Büsinger-Handel
Als Büsinger-Handel (auch: Büsinger-Händel oder Büsinger Krieg) wird eine Grenzverletzung bei der Schweizer Enklave Büsingen am Hochrhein durch hessische Truppen während der Badischen Revolution von 1849 bezeichnet.
Ausgangslage
Im Grossherzogtum Baden brach im April 1848 der erste Aufstand der Badischen Revolution aus. Zum Schutze der Schweizer Landesgrenzen mussten zum ersten Mal im jungen Bundesstaat Truppen Aktivdienst leisten. Die Grenzschutztruppen wurden Oberst Dominik Gmür unterstellt, der sich im Sonderbundskrieg bewährt hatte. In den Jahren 1848 und 1849 suchten Tausende von Revolutionären Schutz und Asyl in der Schweiz. Die badische Regierung in Karlsruhe erhielt für die Niederschlagung der Revolution Hilfe von anderen deutschen Staaten, so auch vom Großherzogtum Hessen.

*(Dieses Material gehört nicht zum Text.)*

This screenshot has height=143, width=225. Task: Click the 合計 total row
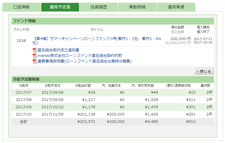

Die badischen Aufständischen hatten auch in Büsingen Sympathisanten. Einen eigentlichen Büsinger Aufstand gab es jedoch nie. Nach der Niederschlagung der Revolution wurde in Baden jedoch böswillig behauptet, dass es in Büsingen revolutionäre Terroristen gebe. Es sollte eine Strafexpedition nach Büsingen erfolgen.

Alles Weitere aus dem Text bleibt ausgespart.